* _Assigned task_:
Take from the data every line in which the word "settings" is found.

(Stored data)
=====

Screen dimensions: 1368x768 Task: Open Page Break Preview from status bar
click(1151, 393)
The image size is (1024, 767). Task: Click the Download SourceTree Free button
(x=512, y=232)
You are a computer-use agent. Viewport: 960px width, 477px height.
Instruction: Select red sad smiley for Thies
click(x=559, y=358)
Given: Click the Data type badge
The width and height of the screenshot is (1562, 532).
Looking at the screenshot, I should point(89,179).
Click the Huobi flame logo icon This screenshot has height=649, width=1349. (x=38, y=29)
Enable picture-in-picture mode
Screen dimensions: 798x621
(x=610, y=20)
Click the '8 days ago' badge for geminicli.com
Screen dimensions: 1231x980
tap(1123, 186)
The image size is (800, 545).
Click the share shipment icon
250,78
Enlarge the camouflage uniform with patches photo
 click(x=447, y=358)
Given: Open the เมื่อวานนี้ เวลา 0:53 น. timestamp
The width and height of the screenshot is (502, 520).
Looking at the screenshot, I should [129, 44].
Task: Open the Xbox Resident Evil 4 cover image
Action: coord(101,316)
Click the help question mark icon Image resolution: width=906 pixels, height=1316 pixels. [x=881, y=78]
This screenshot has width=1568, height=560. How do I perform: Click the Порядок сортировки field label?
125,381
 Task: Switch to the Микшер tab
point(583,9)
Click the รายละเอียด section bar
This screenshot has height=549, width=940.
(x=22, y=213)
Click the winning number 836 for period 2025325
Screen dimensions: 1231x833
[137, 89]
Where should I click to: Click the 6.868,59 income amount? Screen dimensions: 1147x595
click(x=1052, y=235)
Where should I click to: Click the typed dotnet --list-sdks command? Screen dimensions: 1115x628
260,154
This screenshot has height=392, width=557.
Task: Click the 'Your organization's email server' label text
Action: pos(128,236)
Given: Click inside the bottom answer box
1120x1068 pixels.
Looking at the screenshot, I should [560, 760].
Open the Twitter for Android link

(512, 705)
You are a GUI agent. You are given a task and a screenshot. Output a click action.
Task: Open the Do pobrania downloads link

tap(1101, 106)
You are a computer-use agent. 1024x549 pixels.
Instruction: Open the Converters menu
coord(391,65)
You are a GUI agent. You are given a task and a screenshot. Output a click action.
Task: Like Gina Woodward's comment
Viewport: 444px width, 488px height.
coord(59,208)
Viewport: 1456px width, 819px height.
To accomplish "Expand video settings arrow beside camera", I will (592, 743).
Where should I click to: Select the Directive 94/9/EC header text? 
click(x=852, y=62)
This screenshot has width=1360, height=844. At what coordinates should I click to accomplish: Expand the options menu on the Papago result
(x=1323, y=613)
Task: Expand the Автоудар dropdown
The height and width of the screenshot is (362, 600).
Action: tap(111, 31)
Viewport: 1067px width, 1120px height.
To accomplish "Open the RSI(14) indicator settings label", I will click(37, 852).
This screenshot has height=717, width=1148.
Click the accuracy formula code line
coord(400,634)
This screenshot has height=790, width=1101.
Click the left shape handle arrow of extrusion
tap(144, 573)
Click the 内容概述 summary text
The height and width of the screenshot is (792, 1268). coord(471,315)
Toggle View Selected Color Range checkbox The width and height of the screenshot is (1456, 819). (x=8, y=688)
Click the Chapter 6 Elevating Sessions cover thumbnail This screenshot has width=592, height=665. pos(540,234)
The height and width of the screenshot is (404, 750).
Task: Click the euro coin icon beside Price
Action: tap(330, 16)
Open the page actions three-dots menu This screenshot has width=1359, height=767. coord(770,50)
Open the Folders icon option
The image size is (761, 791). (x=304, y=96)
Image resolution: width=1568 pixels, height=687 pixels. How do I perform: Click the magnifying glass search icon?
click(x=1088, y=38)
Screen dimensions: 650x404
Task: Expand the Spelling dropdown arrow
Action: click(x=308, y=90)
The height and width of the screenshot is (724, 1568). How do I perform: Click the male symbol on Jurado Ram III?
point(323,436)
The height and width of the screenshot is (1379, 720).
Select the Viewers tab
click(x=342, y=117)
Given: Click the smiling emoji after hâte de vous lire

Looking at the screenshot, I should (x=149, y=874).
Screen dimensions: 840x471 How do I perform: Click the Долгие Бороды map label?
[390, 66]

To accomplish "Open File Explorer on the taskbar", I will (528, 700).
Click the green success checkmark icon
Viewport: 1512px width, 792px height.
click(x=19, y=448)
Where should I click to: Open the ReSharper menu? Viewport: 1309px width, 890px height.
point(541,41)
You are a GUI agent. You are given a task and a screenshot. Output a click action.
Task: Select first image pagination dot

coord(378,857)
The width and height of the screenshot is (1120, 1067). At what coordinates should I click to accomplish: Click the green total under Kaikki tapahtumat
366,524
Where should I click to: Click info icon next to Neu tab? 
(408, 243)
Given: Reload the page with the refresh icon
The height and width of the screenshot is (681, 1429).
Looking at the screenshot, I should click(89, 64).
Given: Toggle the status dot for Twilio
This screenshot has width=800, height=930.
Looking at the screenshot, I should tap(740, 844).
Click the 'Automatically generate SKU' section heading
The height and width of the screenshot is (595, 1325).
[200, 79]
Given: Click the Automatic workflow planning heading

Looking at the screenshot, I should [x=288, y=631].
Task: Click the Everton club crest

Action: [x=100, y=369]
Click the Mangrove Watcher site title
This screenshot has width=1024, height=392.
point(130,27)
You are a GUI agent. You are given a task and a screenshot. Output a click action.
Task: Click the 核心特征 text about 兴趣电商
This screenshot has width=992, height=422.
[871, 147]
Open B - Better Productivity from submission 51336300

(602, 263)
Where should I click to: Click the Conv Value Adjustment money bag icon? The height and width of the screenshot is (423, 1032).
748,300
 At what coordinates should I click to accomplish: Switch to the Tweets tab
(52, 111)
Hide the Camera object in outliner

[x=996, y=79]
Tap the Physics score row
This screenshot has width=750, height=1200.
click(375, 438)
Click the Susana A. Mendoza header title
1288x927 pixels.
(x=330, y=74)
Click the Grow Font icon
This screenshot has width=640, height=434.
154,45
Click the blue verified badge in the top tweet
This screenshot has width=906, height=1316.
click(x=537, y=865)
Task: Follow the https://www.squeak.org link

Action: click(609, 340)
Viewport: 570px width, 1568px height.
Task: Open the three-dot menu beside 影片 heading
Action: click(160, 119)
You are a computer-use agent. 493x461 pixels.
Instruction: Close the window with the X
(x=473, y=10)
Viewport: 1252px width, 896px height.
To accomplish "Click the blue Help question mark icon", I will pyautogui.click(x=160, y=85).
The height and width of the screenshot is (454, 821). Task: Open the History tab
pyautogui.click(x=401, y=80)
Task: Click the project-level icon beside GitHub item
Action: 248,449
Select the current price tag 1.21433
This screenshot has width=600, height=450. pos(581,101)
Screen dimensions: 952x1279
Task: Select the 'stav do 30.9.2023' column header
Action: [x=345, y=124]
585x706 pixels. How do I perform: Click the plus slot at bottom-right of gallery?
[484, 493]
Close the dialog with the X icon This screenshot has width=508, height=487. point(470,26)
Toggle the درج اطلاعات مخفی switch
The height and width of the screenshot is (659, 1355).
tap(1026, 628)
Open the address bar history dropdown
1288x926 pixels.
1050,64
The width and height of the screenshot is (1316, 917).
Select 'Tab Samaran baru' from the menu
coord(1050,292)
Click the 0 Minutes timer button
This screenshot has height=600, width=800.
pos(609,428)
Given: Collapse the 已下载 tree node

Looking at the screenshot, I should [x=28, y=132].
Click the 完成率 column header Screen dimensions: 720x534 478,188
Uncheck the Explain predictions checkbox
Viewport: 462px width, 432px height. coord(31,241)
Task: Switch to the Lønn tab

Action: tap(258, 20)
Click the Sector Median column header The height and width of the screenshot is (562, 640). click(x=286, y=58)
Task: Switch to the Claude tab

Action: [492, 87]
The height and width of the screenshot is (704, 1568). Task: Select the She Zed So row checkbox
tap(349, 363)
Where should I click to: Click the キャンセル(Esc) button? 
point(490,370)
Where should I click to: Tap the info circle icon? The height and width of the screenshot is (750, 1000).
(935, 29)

=====

* _Answer space_:
To accomplish "Expand video settings arrow beside camera", I will (592, 743).
To accomplish "Open the RSI(14) indicator settings label", I will click(37, 852).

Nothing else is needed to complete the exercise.